I have now experienced one of the major rites of passage of a foreigner living abroad: a visit to a local doctor’s office. Don’t worry, though! I’m not sick–my visit to the doctor was intended to keep things that way. My (Georgian) health insurance covers a flu shot free of charge, and since some of my students have CLEARLY had the flu this semester, I’ve considered myself lucky to have escaped this long without succombing to the germs. I contacted my health insurance hotline, and asked them to help me set up the necessary appointments to get my vaccination. The flu shot required a prescription, so first I had to visit my family doctor. My insurance provider connected me with an English-speaking doctor at the Tatishvili Medical Center in Vake. Though the clinic was a but tricky to find (the address is Abuladze Street, but it’s on a sidestreet off of Abuladze Street which is also called Abuladze Street that is reachable through an alleyway—fortunately, the neighborhood houses many private schools and embassies, so there are plenty of security guards to ask for directions). The office was certainly busy, and I needed to wait a bit for directions, but once I was noticed I was given directions in English and escorted to my doctor’s office. I only waited a few minutes to see the doctor, and she was very helpful. I couldn’t get the shot itself at this clinic, and had to go to another one to receive it–though this seemed odd to me at first, it isn’t really that different from my family doctor in the US–she runs a small private practice, so I have to go to a clinic or pharmacy for labwork and vaccines, just like I did in Georgia. Not only did my doctor write me a prescription for my flu shot, but she gave me directions to the next clinic, and even wrote me a note in Georgian with the name and address so I could get directions if necessary (my Georgian is good enough that I didn’t need it, but I appreciated the gesture).
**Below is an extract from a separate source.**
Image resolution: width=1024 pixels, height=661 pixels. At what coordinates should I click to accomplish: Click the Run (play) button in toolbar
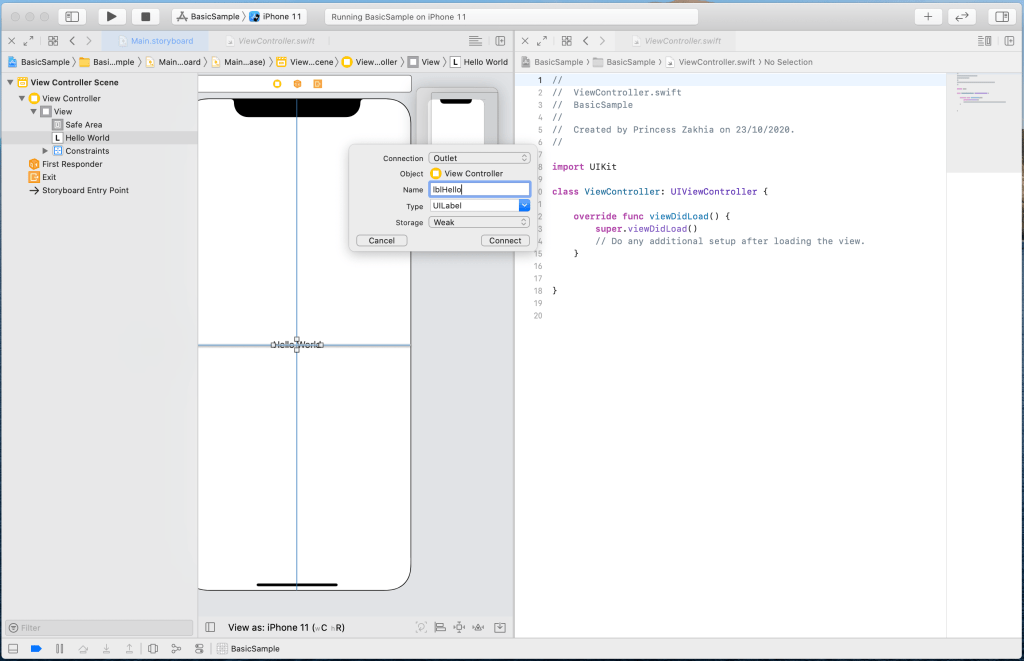click(x=112, y=17)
After a brief stroll through Vake (and a run-in with a friend on the Chavchavadze overpass…how Tbilisi!), I arrived at the Tsito Clinic where I was to receive the shot itself. This clinic is impressively clean and modern–much snazzier than my American doctor’s office (though their website is a bit sad). Again, I was quickly brought to the right place, and the paperwork was dealt with in under a minute. The doctor who gave me my shot was excellent–he asked me about my medical history to make sure I could have the vaccine, and when he noticed I was nervous (I have a thing about needles, and being in Georgia didn’t alleviate my nerves any) he explained the theory of vaccines to me. I already knew how vaccines work, but it was the perfect strategy to put me more at ease–it took my mind off the needle coming to poke me, and showed that he knew what he was doing and spoke excellent English. If I hadn’t watched the injection and felt the initial prick, I wouldn’t even know I’d gotten a shot at all!
Since I was in Vake and had behaved like a responsible adult and gotten my flu shot without panic, I allowed myself a treat and called up a friend who works nearby to meet me for lunch. He said I looked a little pale and jittery, but compared to my usual post-vaccine state that was nothing!
NB: I live in Tbilisi and have health insurance, which puts me in a very different situation in regards to medical care than most people. My understanding is that, unfortunately, the excellent care I received is not the norm for average Georgians.